Clearly it’s true that at least from the beginning one of the reasons to do it was to facilitate the drawing of districts only by reference to citizens. I think another reason was to scare Hispanics, both lawful and non-lawful residents. I think another part of it is just that it’s part of the white nationalist agenda of the Trump administration—to sort of prioritize the concept of citizens as a kind of us-them binary, that we’re entitled to know who’s here, who’s one of us and who’s not. So I think there were a lot of things that went into it.
It’s a favorite observation of historians that the truth about authoritarian regimes is that underneath their tough-talk almost always lies fecklessness. And one of the big debates about Trump is whether his incompetence, in the end, might save us—salvation by the kakistocracy.
I don’t believe that for a second.
That didn’t happen in this case?
This is a case in which the administration’s incompetence—it’s incompetence at lying, mainly—prevented a policy from going into effect that would have made our democracy worse. But as we have already seen in the travel ban case, some judges are willing to accept extraordinarily implausible explanations for administration actions, even where the administration’s incompetence makes it clear that they are acting for legally prohibited reasons.
One thing I’ve written about: The administration has repeatedly engaged in this pattern of ‘animus laundering.’
What’s animus laundering?
You know, the administration issues a policy, like the travel ban, or the transgender military ban, or the ban on federal funds to sanctuary cities, that is obviously illegal. And they’re enjoined by the courts. But rather than give up and acknowledge that they were caught with their hands in the cookie jar, the administration engages in a round of bogus legal review, puts a little lipstick on the pig, and then trots it back into court, insisting that everything now is fine.
Anyway, looking beyond the courts, the administration’s incompetence is not only a bug, but a feature of its efforts to shatter norms about what presidential governance in our democracy should look like. The fact that it was stopped here matters. But it shouldn’t be taken as proof that the administration will be unable to achieve anti-constitutional goals merely because it often pursues them ineffectually.
A lot of people are praising Chief Justice John Roberts for rejecting the administration’s pretext. Do you think he’s the hero of this story?
The hero is not the chief justice. The heroes of this story are the three district court judges—Richard Seeborg, George Hazel, and Jesse Furman—who stood up for the rule of law, and insisted on holding this administration accountable, notwithstanding outraged Tweets from the president, and procedural hijinks that few judges encounter at any point in their career, let alone from the government.

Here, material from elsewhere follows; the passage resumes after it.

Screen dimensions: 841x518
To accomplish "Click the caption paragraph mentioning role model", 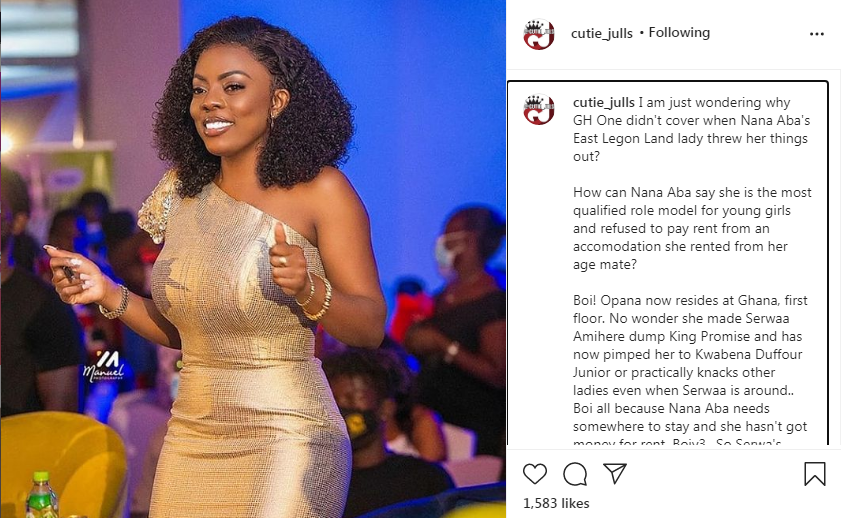I will click(692, 228).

They are the ones who ensured that the truth came out.
It’s not easy to be a lonesome district judge, alone in your courtroom, with the President of the United States tweeting against you and inspiring his followers to issues death threats against you, and to stay the course in insisting that the rule of law matters, and applies even to a government willing to disregard it. What they did took a lot of bravery. It really did. And bravery because they did their damn jobs.